En outre, elles conviennent de la mise en
place, au niveau des observateurs internationaux,
d’une structure pluridisciplinaire d’alerte composée
d’experts civils et militaires sur les questions
spécifiques de sécurisation des opérations
électorales »,
lit-on dans l’Accord Politique Global signé le 20
août 2006 par les différents protagonistes de la
crise politique togolaise.
C’est dans ce cadre qu’une mission de
la CEDEAO composée majoritairement de militaires et
conduite par le Col Sangaré Siaka est arrivée dans
notre pays. Elle a eu une séance de travail, mardi,
au ministère de
la Sécurité
avec des responsables de
la FOSEL
(Force de Sécurité des Elections Législatives 2007),
et des membres de
la Commission Electorale
Nationale Indépendante (CENI). A l’ordre du jour,
les préparatifs sur la sécurisation du scrutin.
« Cette mission vise à faire l’état des lieux, à
identifier les attentes des uns et des autres afin
d’élaborer un schéma d’accompagnement du processus
électoral », indique le journal officiel dans sa
parution d’hier, se fondant sur les propos du chef de
la délégation.
Cette démarche de
la CEDEAO
est à saluer car depuis la signature de l’APG, la
question de l’observation militaire du scrutin est
rentrée dans les oubliettes. Elle a à peine été
évoquée au cours des séances publiques. Ce n’est
pourtant pas un sujet à négliger, la présence
d’observateurs militaires internationaux. Leur
présence a été salutaire au cours des législatives de
94. Elle avait le mérité d’avoir dissuadé, plutôt
minimisé les fraudes électorales. Et les résultats
ont suivi. La transparence de ce scrutin est
unanimement reconnue par tous les acteurs politiques
togolais. C’est d’ailleurs la seule référence en
matière d’élection crédible au Togo. Ce scrutin avait
justement permis à l’Opposition, à l’époque incarnée
par le CAR de Me Yawovi Agboyibo et à l’UTD d’Edem
Kodjo de ravir au RPT la majorité des sièges…

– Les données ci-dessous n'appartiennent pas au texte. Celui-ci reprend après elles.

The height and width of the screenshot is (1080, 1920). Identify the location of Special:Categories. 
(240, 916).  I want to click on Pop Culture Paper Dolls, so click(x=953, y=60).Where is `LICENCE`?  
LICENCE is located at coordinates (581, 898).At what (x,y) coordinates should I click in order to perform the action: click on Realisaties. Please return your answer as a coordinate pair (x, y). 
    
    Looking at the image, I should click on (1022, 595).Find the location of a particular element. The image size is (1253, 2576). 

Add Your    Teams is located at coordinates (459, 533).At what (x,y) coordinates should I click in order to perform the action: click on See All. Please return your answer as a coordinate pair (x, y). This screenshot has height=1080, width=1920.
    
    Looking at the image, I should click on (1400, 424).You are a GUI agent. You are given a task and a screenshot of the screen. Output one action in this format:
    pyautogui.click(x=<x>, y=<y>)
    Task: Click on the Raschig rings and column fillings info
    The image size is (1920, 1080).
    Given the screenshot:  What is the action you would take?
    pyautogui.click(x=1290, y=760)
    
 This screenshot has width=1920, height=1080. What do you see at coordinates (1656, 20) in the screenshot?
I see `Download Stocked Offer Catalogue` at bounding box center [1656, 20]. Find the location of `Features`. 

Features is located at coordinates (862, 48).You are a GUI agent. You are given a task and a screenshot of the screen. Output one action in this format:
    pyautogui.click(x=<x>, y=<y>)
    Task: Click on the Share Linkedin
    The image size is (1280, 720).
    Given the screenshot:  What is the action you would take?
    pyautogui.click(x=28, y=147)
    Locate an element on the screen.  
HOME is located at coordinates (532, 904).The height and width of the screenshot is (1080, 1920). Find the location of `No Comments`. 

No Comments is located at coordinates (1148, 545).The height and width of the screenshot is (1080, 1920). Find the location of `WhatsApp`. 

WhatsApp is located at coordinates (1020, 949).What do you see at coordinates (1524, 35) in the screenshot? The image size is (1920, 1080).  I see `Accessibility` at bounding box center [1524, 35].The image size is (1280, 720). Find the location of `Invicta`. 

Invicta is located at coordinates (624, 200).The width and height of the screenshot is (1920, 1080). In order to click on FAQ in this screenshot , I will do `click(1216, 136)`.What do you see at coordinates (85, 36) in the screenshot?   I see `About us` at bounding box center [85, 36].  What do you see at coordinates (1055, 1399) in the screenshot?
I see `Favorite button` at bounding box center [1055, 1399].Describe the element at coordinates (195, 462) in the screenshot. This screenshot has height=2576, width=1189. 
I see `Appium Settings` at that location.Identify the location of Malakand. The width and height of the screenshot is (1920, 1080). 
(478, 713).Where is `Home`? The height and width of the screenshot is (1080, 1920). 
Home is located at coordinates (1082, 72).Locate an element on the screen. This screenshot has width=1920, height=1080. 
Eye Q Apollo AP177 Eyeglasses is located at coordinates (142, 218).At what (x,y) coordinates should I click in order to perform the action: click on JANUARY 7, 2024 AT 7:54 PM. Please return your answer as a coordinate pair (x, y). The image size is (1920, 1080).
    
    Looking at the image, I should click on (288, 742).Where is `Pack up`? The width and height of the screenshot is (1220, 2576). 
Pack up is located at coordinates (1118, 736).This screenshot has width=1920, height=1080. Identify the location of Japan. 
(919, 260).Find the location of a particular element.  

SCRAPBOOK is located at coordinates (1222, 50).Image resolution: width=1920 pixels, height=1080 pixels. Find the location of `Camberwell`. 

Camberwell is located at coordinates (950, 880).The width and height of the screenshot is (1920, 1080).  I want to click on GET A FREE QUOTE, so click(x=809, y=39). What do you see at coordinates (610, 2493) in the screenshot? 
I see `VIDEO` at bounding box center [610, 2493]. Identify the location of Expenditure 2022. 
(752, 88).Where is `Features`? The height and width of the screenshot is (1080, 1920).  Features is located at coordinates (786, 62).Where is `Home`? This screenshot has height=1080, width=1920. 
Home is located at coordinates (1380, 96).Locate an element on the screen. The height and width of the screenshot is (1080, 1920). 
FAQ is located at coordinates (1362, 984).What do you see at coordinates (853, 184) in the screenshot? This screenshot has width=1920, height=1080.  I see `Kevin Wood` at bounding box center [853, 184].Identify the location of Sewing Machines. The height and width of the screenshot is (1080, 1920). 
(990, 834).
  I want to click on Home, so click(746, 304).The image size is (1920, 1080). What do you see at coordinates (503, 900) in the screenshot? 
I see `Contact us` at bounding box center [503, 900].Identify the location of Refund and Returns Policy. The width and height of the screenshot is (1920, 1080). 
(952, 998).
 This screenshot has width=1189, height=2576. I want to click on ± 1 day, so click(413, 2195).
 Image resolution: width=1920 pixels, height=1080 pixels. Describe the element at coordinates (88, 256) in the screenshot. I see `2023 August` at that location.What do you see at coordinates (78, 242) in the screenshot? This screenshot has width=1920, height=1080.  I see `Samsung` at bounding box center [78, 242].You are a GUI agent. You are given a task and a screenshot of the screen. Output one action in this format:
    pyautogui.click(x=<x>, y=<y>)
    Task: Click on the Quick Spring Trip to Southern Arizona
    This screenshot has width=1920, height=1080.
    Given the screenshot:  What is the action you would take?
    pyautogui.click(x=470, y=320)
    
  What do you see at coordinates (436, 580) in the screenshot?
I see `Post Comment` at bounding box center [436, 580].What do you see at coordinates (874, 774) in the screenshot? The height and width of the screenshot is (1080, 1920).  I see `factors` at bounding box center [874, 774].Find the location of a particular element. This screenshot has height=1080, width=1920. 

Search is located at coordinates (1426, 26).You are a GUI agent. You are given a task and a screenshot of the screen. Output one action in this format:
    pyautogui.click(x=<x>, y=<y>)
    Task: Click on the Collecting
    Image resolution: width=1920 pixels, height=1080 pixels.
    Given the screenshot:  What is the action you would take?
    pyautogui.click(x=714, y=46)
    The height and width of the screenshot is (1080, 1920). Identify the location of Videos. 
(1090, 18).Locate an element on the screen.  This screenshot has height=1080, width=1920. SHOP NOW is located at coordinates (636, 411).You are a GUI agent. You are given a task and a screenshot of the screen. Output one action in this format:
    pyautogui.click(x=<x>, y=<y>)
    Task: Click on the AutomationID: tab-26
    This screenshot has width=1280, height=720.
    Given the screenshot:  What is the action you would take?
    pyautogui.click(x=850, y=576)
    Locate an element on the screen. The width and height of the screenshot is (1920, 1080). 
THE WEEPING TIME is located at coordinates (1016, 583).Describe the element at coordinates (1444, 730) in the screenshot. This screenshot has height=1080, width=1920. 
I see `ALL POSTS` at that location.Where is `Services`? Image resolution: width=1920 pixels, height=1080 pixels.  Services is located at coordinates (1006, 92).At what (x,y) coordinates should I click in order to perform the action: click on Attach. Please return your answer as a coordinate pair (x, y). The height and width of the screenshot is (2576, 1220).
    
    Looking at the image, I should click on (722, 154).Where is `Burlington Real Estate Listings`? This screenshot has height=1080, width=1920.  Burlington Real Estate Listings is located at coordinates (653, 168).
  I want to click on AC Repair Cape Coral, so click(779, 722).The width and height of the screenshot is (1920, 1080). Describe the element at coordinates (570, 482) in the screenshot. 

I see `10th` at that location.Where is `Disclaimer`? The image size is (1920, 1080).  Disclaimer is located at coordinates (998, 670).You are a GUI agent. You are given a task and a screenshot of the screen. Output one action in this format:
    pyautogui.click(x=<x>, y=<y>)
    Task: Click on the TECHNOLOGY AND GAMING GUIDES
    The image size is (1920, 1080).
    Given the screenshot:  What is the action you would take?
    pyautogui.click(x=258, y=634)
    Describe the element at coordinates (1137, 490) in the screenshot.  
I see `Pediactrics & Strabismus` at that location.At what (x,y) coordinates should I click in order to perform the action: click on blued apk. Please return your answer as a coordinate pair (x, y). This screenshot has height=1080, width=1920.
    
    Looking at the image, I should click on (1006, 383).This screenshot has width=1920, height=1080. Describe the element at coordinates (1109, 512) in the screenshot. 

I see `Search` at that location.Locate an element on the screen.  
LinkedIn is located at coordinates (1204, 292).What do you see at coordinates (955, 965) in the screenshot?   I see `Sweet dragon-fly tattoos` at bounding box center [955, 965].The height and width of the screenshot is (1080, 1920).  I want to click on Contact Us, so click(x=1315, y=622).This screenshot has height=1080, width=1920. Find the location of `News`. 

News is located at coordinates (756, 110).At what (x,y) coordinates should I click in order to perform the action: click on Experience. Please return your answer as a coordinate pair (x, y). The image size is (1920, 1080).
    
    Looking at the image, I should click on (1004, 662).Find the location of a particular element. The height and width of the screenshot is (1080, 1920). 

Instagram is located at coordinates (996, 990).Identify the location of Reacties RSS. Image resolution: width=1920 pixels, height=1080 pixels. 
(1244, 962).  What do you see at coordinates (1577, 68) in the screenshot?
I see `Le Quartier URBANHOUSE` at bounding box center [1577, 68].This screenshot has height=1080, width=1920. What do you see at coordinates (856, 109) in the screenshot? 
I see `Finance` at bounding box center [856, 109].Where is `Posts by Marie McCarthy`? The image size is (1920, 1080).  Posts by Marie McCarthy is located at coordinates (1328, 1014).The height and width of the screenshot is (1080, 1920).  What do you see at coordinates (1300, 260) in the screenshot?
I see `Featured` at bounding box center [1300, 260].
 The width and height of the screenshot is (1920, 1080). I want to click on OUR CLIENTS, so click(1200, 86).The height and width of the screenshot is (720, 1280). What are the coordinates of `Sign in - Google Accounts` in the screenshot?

L’initiative vient à point nommé, vu
l’atmosphère engendrée par l’ « expédition
punitive » des jeunes recrues le lundi 20 août au
quartier Attiégou. En rappel, des élèves policiers
campés sur le site de
la Foire Togo
2000 ont fait une descente dans le quartier, passé à
tabac et blessé des habitants pour venger un des
leurs agressé. Ce qui ne met pas trop en confiance
les Togolais qui ont encore vivaces à la mémoire les
événements d’avril 2005, surtout que ce sont ces
jeunes recrues qui composeront majoritairement
la FOSEL,
la force chargée d’assurer la sécurité au cours des
prochaines élections.
On espère bien que pour cette fois,
la CEDEAO fera œuvre utile. Car l’image qu’elle a
laissée en avril 2005 dans le cœur des Togolais n’est
pas trop bonne. Cette instance sous-régionale avait
pris fait et cause pour le Fils, après la
« catastrophe nationale ». La juste évocation des
noms Mamadou Tanja, Maï Manga Boukar, Adriene Diop et
compagnie rappelle de bien tristes souvenirs. Au
moment où l’opposition et les Togolais imbus de
changements criaient à la fraude électorale,
manifestaient dans les rues et tombaient sous les
balles meurtrières des corps habillés, les
observateurs de
la CEDEAO
étaient restés de marbre. Ils n’avaient que le
traditionnel langage à la bouche : « Les petites
irrégularités constatées çà et là ne sont pas de
nature à entacher la régularité du scrutin.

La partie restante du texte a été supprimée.